That’s the entire rule. Three conditions: less than two outs, runners on first and second (or bases loaded), and a fair fly ball that an infielder could catch with ordinary effort. If all three are true, the umpire calls infield fly. The batter is automatically out, regardless of whether anyone actually catches the ball.
The crucial part is the third condition — “ordinary effort” — which is entirely a judgment call. There’s no specific zone or distance the rule defines. Umpires consider where the ball is, who could reach it, and how hard they’d have to work to make the play. A pop-up that lands 30 feet behind second base on the outfield grass might still qualify if the umpire decides an infielder could have camped under it.
Why the rule exists
Without the infield fly rule, infielders could turn pop-ups into easy double plays. Imagine bases loaded with one out. The batter pops up to the shortstop. All three runners stay close to their bases because they assume the catch is automatic. The shortstop deliberately lets the ball drop, picks it up, steps on second to force out the runner from first, then throws to third to force out the runner from second. Two outs from one easy pop-up. Inning over.
This isn’t a hypothetical — it’s exactly what was happening in the 1880s and 1890s before the rule was introduced. Infielders figured out the trick, and runners had no way to defend against it. They couldn’t run on a pop-up because they’d be doubled off if it was caught, and they couldn’t stay if it was dropped intentionally.
The National League adopted the infield fly rule in 1895 to make the deception worthless.
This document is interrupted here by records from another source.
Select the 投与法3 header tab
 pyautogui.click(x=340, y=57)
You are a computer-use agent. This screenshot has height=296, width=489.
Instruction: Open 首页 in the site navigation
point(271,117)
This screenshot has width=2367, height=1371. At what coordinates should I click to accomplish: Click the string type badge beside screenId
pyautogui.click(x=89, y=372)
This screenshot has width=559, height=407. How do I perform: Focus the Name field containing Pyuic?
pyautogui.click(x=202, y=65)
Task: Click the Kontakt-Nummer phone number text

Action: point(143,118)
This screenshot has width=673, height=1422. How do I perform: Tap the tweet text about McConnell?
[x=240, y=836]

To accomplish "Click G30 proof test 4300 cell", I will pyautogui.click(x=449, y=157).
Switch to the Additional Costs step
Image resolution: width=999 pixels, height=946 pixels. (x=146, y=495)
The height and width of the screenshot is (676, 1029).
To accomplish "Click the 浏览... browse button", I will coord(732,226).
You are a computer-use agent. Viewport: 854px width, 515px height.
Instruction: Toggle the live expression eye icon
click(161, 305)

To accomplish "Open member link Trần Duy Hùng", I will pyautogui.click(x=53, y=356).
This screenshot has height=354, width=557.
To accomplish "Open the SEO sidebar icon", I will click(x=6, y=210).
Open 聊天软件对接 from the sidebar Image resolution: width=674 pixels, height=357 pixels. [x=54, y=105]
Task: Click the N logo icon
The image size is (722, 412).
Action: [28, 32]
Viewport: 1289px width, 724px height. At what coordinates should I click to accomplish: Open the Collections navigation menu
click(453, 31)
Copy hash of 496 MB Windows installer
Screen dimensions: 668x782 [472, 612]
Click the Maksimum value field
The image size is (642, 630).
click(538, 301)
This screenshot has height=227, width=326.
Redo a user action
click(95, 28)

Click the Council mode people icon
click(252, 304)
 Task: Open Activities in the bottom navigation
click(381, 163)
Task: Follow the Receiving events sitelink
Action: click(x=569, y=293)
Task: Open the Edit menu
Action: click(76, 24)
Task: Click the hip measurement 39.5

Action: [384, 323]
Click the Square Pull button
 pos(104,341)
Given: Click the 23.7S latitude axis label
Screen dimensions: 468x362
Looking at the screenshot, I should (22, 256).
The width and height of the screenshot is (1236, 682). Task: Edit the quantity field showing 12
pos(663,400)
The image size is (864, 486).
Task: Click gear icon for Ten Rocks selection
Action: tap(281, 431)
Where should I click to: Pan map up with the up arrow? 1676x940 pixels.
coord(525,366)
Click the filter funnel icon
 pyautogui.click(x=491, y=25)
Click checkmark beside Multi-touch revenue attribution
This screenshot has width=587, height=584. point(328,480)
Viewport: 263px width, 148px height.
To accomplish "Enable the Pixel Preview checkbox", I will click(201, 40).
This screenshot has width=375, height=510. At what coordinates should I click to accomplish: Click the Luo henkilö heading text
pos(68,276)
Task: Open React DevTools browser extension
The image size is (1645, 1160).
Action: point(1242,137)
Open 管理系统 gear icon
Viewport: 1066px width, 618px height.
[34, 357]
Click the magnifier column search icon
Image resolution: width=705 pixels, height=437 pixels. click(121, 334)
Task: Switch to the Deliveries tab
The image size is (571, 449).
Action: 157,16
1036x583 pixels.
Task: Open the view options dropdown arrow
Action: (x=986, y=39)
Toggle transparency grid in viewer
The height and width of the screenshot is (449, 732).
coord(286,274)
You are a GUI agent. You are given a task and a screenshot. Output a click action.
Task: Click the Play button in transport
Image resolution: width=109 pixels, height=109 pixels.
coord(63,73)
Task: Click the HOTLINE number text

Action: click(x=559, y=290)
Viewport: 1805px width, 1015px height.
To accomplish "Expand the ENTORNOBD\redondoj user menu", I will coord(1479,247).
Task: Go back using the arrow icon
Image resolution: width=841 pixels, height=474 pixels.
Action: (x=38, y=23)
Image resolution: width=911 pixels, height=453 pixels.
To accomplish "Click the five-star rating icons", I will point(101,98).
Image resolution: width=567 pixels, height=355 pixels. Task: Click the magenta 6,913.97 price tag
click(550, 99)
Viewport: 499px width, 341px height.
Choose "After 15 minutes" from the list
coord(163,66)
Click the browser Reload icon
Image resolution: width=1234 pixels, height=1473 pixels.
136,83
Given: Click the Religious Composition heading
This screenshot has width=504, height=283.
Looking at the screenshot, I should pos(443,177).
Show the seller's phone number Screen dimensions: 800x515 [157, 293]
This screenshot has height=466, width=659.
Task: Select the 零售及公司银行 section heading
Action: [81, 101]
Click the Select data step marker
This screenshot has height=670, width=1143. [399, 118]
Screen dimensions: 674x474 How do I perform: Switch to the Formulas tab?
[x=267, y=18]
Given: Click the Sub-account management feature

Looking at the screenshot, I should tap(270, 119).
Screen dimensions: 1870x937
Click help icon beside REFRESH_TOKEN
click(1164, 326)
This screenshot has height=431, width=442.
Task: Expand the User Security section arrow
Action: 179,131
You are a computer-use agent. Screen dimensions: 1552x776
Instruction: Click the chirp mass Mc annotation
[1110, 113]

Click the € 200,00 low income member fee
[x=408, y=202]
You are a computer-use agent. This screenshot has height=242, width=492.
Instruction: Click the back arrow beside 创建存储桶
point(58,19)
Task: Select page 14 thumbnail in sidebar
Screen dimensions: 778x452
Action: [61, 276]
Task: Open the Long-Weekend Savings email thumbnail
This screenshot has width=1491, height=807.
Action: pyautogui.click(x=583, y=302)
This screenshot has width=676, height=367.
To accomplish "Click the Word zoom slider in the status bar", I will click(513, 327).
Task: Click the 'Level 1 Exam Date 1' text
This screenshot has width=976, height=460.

Once the batter is automatically out, dropping the ball intentionally doesn’t help the defense. They’d just be giving the batter and runners a free chance to advance.
What “ordinary effort” means in practice
This is where the controversy lives. “Ordinary effort” isn’t defined in the rulebook. Umpires interpret it as a play an average professional infielder could make routinely — not a great catch, not a tough catch, just a normal one.
The Andrelton Simmons play in 2012 was the perfect controversy. The ball was deep enough that some thought a shortstop wouldn’t ordinarily camp that far back, but Kozma did, and the umpire ruled that meant ordinary effort applied. Critics argued that any pop-up requiring an infielder to drift 50+ feet onto the outfield grass shouldn’t count as ordinary effort by definition. Defenders argued that the umpire is supposed to make the call when it appears one in real time, and Kozma’s positioning made the catch look routine.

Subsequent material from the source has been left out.